Manfaat madu untuk ibu hamil, mengandung Fe atau Zat besi, yang bisa menambah kuantitas eritrosit pada wanita hamil Wanita hamil terkadang mengalami anemia, dengan meningkatnya sel darah merah maka dapat meningkatkan kadar hemoglobin.

5. Membantu Mengurangi susah tidur bagi ibu hamil.
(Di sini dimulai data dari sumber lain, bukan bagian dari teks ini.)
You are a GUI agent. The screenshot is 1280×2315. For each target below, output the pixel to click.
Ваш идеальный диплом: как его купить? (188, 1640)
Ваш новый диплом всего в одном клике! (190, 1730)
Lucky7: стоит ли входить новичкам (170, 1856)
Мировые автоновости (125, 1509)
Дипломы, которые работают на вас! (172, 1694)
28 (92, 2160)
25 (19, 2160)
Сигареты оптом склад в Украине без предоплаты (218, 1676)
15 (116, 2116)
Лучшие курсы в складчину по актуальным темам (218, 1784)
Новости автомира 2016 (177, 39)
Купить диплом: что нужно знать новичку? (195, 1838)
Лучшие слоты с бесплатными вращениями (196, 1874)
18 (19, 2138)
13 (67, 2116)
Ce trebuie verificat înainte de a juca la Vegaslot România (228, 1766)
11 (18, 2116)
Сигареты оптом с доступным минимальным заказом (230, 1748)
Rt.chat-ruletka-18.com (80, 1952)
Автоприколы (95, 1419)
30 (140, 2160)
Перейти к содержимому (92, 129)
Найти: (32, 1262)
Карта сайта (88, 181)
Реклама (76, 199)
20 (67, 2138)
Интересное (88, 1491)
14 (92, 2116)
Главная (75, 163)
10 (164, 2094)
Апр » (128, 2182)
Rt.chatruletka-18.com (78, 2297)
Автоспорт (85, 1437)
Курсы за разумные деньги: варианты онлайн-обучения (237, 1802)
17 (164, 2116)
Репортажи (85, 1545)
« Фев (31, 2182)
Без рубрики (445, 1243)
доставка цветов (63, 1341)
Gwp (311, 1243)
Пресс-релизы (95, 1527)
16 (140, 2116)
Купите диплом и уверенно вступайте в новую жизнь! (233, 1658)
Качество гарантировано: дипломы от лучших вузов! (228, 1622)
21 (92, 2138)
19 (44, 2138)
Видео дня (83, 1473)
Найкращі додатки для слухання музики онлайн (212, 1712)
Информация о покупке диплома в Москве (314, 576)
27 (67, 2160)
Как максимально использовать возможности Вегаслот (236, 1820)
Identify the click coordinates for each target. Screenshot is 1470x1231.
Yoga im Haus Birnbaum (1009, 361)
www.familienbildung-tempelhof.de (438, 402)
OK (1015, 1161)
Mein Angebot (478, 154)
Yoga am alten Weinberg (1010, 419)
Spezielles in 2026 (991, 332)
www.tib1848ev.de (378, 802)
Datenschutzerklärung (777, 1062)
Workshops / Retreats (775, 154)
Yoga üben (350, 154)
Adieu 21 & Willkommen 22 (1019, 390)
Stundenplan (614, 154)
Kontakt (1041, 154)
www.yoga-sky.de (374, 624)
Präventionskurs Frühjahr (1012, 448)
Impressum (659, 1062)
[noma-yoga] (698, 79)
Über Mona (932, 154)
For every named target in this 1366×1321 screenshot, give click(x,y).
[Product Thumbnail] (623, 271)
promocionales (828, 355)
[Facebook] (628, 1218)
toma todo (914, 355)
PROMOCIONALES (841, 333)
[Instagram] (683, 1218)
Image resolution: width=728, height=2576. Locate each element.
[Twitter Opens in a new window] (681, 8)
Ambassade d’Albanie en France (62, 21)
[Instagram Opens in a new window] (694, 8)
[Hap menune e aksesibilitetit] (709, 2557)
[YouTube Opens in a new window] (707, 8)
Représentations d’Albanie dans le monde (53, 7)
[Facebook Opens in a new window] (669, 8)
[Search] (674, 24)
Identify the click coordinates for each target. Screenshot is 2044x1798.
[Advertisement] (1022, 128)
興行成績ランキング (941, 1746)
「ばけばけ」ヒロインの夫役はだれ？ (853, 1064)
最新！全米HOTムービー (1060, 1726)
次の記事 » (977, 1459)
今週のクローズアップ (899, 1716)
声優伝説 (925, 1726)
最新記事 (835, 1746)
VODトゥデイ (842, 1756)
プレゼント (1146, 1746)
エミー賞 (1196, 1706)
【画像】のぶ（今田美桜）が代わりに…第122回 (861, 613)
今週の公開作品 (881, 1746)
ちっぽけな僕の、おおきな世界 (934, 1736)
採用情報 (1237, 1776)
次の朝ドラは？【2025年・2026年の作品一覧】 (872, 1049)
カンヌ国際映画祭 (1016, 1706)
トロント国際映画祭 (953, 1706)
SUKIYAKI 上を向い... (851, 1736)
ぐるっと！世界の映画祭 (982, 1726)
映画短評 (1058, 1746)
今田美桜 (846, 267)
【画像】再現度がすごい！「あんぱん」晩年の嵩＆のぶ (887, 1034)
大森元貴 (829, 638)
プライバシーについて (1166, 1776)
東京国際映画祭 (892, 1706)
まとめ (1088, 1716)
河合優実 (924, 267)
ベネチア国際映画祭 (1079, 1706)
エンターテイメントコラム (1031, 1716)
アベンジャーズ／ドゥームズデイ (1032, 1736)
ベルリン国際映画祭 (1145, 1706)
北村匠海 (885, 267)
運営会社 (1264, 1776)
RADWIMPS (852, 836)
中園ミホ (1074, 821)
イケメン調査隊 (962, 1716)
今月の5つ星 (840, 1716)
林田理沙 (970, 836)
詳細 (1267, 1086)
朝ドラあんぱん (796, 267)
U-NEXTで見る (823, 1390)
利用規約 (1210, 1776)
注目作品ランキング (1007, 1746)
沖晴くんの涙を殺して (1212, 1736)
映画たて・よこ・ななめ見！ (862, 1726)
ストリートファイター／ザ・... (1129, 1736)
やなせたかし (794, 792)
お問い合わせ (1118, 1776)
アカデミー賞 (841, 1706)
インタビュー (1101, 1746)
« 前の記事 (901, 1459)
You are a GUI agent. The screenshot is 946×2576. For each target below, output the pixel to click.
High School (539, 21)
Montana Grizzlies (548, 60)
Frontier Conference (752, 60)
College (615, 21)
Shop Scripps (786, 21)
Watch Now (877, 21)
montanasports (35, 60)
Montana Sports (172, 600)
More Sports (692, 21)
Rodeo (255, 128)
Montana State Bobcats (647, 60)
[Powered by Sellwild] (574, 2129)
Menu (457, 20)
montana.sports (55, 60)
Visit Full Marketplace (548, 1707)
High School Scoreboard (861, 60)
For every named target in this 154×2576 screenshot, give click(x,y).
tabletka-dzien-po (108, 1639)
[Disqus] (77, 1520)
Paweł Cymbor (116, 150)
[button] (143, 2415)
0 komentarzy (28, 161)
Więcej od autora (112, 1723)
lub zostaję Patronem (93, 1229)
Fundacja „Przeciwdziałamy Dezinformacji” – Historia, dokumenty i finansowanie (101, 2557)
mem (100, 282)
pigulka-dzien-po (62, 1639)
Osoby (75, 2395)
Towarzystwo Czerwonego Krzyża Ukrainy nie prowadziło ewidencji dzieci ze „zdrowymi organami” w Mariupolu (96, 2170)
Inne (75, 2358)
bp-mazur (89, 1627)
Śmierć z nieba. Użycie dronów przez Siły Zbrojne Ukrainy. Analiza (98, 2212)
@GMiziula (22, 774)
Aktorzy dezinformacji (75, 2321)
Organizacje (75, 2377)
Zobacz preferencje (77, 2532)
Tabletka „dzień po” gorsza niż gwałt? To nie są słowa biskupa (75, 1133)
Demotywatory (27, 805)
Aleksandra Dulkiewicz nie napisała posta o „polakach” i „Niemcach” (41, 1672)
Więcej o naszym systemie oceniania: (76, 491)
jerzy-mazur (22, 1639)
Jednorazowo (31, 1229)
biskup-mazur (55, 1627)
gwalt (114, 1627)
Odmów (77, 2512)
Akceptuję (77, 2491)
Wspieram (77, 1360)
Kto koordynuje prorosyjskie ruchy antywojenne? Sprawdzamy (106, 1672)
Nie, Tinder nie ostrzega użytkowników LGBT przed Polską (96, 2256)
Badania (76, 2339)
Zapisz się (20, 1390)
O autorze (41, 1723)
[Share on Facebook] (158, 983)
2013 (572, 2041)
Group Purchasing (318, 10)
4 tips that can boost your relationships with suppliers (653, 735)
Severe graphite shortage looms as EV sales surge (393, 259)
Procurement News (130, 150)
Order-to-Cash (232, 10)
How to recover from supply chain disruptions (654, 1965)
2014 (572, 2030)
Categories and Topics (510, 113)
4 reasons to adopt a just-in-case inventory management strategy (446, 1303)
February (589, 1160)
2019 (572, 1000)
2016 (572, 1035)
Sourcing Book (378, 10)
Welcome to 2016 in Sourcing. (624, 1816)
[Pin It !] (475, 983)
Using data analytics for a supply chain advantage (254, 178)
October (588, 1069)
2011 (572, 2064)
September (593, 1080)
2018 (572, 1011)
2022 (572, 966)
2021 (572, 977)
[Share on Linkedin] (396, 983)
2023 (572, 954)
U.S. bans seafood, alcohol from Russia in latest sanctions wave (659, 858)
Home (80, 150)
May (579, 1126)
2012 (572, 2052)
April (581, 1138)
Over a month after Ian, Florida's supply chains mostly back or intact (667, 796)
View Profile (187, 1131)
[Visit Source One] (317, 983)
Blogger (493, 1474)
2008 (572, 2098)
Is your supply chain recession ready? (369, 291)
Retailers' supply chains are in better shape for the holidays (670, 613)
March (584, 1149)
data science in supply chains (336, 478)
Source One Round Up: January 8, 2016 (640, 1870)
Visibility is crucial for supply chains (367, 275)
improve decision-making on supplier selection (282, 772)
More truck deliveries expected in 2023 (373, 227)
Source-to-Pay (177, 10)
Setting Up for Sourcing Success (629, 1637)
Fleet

Madu akasia diantaranya memiliki khasiat secara khusus untuk menaikkan nafsu makan. Selain dapat meningkatkan daya tahan tubuh juga bisa membantu ibu hamil untuk cepat tidur.

6. Menguatkan Rahim

Madu apel bisa meringankan rasa mual yang biasa dialami oleh ibu hamil. Selain itu, madu apel dapat memperkuat kandungan ibu hamil. Madu apel juga bisa menguatkan aliran darah sehingga bisa membantu mempersiapkan kelahiran.

7. Meringankan Penyakit Maag Selama Kehamilan

Untuk membantu meringankan maag saat hamil, ambil kunyit sebesar 2 kali ibu jari dan temu putih sebanyak 1 batang. Kemudian kedua bahan ini direbus ke dalam 500 cc air hingga menjadi berkurang setengahnya. Kemudian ambil air rebusannya setelah hangat-hangat kuku masukkan madu secara perlahan. Akan tetapi musti diketahui terlebih dahulu perbedaan maag atau mual hamil, sebelum memutuskan untuk melakukan pengobatan ini.

8. Sangat Aman Bagi Wanita Hamil

Tidak perlu takut untuk mengkonsumsi madu kandungan untuk ibu hamil. Di dalam sebuah jurnal Canadian Family Physician menerangkan mengenai pencernaan orang dewasa terdapat bakteri yang bisa membentengi dari penyakit yang menyebabkan otot kaku setelah kelahiran anak dan berpotensi menyebabkan kematian. Namun toksin dari penyakit botulisme sendiri tidak akan sampai kepada plasenta.